Here I only plot the copula approach (green with crossings) for $2d\leq4$ , since a large $d$ leads to an estimate of negative infinity. This results from the poor empirical CDF estimation: it gives a constant vector of $u$ which then leads to a negative infinity entropy estimate. Even the copula density using the true CDF gives consistently biased estimates.¹ In short, even in this small region of $d$ , the estimator fails as $d$ goes larger. And even with the true CDF function, the estimator is biased. Are there any tweaks required to the estimation or this is just how badly it performs?

Note that to work with $d>1$ , we need to compute the multivariate CDF, whose empirical estimate for each $x^i$ is

$\begin{equation*} u^i = \frac{1}{N} \sum_{j=1}^N 1_{\{x_1^j \leq x_1^i, \dots, x_d^j \leq x_d^i\}} \end{equation*}$

My Julia implementation of it is below. Note that even I denote the estimate as $u$ , it’s NOT uniformly distributed as in the univariate case.

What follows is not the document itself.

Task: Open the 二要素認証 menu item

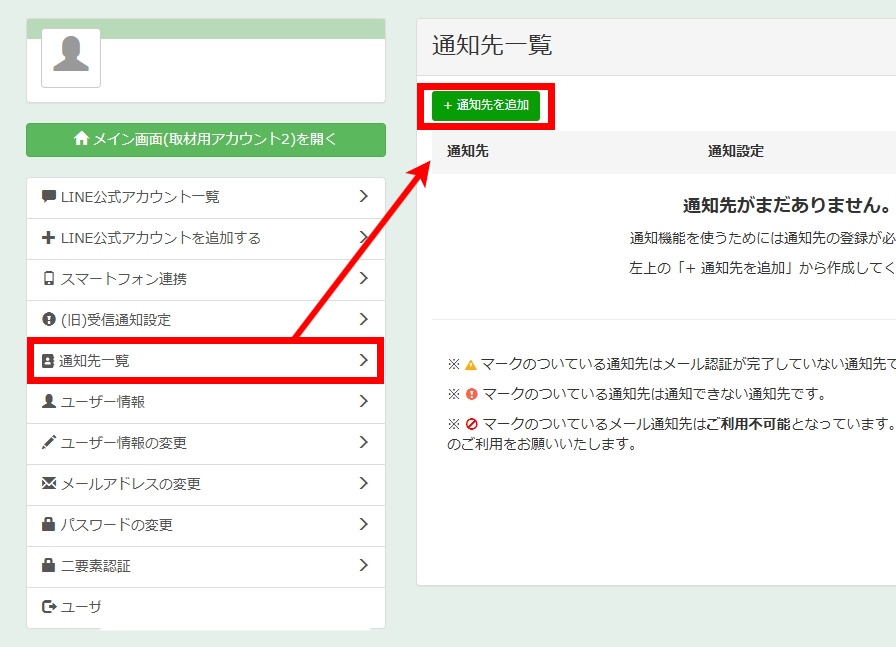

function emp_u_of(x::Matrix)
    d, n = size(x)
    u = zeros(n)
    for i in 1:n
        v = x .<= x[:,i]
        v = prod(v, dims=1)
        u[i] = sum(v)
    end
    return u / n
end

Appendix

Recall that emp_u_of in the main post has a complexity of $O(N^2)$ . A faster version of this univariate case that uses sortperm to achieve $O(N \log N)$ is shown below.

function emp_u_of_fast(x)
    u = zeros(length(x))
    sp = sortperm(x)
    for (i, j) in enumerate(sp)
        u[j] = i
    end
    return u / length(x)
end

You may also notice that the multivariate version of emp_u_of is “computationally inefficient” in the same sense. I didn’t see a clear way to do the same trick of using sortperm in this multivariate case.

Acknowledgement

Thanks Akash for proofreading the post and giving suggestions on the writing.

Footnotes:

: The two copula version do produce same values for $d$ smaller than or equal to 2.